Vaccinate to stem the tide of COVID-19
Students and staff are returning to school amid the fourth wave of COVID-19 infections and deaths, the third straight school year under the cloud of the coronavirus, and more than 40 percent of eligible Americans—those 12 and older—having not gotten their second or even first vaccination. All this leaves me anguishing over what it will take to break this nightmarish cycle.
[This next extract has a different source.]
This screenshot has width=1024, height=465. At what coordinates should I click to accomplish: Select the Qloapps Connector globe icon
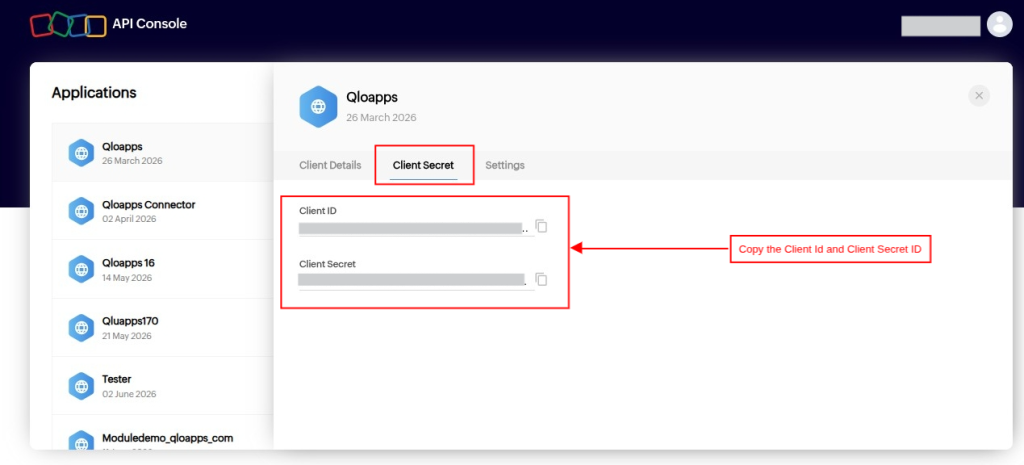(x=81, y=211)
Schools have no higher priority than protecting the lives of students and staff—an obligation that has taken on new urgency during the worst pandemic in a century. Vaccination is the single most effective tool to protect ourselves and others from serious illness and death from COVID-19. It weighs heavily on me that children under 12 and people with certain medical conditions cannot get vaccinated against the coronavirus. For all these reasons, my union has urged everyone who is eligible to be vaccinated to do so. And this week, the executive council of the American Federation of Teachers unanimously approved a policy to work with our employers on vaccination policies and requirements, including mandates. In labor terms, that means bargaining the impact of these policies so that we have a voice in how they’re implemented.
Most of my members have stepped up—90 percent of the AFT’s education members are already vaccinated. But as I crisscross the country for the AFT’s Back to School for All campaign, I have met people who are hesitant, scared or opposed to the vaccines, so we need to engage, ask questions and share information.
The effects of having, or not having, vaccines run throughout our nation’s history. George Washington required his troops to be vaccinated against smallpox. Franklin Delano Roosevelt was stricken and eventually paralyzed by polio, a disease that killed thousands of American children each year and paralyzed many more, until a vaccine was developed. Today, all 50 states have vaccine requirements for schoolchildren, and the Centers for Disease Control and Prevention has reported that over the course of two decades, immunizations prevented 732,000 child deaths in the United States.
But there has been an avalanche of misleading claims and outright lies peddled about both COVID-19 and vaccines—by Russian networks, bots and even elected leaders—and it is putting lives at risk.
Officials have wrestled with how to break through to people who have opted not to get vaccinated. Some holdouts might be convinced by final authorization of these vaccines by the Food and Drug Administration. Others might be swayed because they worry about getting slapped with a steep hospital bill. Some have gotten vaccinated after seeing a loved one battle COVID-19.
Here’s another reason to get vaccinated: Healthcare personnel are exhausted, frustrated and traumatized. Hospitals are overrun, many with few or no available ICU beds. With COVID-19 patients overwhelming our health systems, it’s an especially dangerous time to have a heart attack, a car accident, a burst appendix or any other need for emergency treatment.
Numerous employers have already mandated COVID-19 vaccines for their employees, including the Walt Disney Co., United Airlines, the state of California and the U.S. military. Several AFT affiliates are already supporting their employers’ vaccination policies—in Boston, Chicago, Los Angeles, New York City, Washington, D.C., and other cities. Many require employees to be vaccinated or be subject to regular testing. The Delta variant has created added urgency. While we believe education and voluntary adoption are still the best ways to get people vaccinated, it may not be sufficient. That’s why we must work with our employers on workplace vaccination policies and ensure they are implemented fairly—so that people who need to be vaccinated can get accommodations, everyone has access to vaccines and time to get them, and medical or religious exemptions are honored.
Our union is doing its part. As part of our back-to-school campaign, AFT unions are sponsoring vaccine information sessions and clinics, others are welcoming families to tour schools and see the safety measures in place, and many are offering fairs to provide families with books, face masks, school supplies and information.
Our kids need to be in school this fall and stay in school. That’s why we continue to advocate for health and safety mitigation measures such as masking, physical distancing, surveillance testing and ventilation upgrades. It is unconscionable that some governors are prohibiting officials from requiring face masks to be worn in schools.
Unlike at the start of the pandemic—when much about the virus was misunderstood, there were few effective treatments, global mask shortages left many unprotected and there were no vaccines to protect against the virus—these surges are preventable. We have the tools to emerge from this crisis, but they only work if we use them.
As students, families and staff return to school, I am grateful for how far science and medicine have come, and I am mindful of how urgent it is that we move ahead with them. Please be safe and get vaccinated.